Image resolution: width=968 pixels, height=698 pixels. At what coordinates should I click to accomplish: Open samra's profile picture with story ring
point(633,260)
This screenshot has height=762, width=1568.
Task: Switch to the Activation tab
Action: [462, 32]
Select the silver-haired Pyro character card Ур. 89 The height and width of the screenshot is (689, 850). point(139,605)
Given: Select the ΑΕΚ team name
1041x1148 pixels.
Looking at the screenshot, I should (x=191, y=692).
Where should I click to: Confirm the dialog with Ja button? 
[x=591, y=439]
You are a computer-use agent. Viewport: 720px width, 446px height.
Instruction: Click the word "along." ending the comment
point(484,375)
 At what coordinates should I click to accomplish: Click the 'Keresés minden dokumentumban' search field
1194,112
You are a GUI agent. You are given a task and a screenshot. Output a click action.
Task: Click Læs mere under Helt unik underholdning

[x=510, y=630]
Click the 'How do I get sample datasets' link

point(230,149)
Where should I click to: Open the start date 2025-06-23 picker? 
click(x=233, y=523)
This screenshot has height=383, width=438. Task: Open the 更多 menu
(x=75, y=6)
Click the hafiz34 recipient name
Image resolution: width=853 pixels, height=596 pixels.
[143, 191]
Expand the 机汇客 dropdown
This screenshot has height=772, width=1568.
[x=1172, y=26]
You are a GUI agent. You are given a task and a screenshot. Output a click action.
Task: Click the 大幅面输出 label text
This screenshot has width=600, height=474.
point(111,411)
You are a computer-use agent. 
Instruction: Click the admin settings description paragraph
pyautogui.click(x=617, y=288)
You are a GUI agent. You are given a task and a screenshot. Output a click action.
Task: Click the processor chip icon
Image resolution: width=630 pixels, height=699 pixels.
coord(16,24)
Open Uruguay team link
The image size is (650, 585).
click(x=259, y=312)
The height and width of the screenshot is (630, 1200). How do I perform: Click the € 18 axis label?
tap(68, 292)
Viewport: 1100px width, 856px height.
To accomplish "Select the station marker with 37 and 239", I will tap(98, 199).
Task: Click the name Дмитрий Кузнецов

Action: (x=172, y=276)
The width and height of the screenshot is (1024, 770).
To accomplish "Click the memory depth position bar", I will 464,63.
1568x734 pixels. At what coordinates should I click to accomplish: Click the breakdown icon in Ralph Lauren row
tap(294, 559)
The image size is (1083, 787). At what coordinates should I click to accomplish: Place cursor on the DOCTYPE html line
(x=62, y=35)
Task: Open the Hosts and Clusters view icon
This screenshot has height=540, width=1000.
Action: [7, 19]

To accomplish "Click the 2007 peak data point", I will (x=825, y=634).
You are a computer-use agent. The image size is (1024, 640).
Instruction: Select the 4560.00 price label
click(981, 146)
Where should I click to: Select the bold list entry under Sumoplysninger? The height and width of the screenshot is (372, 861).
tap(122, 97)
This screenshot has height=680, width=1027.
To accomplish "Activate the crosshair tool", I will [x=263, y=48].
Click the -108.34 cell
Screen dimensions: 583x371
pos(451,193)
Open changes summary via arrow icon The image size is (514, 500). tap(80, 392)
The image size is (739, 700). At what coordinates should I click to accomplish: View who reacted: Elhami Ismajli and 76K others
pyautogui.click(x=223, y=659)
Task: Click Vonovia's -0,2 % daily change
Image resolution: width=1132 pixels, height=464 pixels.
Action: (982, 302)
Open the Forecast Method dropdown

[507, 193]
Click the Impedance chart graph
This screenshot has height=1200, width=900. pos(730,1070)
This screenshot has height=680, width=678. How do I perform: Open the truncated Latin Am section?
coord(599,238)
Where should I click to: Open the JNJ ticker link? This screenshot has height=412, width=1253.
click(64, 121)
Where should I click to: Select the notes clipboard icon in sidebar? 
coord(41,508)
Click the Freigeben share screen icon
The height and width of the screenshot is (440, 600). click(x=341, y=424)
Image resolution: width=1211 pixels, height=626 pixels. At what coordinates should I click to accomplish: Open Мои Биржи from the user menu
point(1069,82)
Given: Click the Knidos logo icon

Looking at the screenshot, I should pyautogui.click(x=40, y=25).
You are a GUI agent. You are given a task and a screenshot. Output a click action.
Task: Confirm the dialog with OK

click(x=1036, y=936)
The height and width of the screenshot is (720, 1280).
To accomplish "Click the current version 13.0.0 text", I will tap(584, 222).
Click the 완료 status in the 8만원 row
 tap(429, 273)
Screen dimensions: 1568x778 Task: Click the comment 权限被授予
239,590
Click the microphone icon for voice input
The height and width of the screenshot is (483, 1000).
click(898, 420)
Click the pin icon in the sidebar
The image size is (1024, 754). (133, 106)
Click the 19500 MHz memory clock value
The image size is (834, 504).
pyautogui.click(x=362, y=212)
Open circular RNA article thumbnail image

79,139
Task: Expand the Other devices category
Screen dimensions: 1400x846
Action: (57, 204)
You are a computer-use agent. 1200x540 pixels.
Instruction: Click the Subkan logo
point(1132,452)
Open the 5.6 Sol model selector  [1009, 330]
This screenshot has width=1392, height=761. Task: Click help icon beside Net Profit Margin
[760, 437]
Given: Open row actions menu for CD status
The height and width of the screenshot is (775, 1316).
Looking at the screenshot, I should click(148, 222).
--
▶ [REQUIRED WORK]:
Lines with "computer" in the records: how many are there? Give only the number.

▶ [RESPONSE BOX]:
4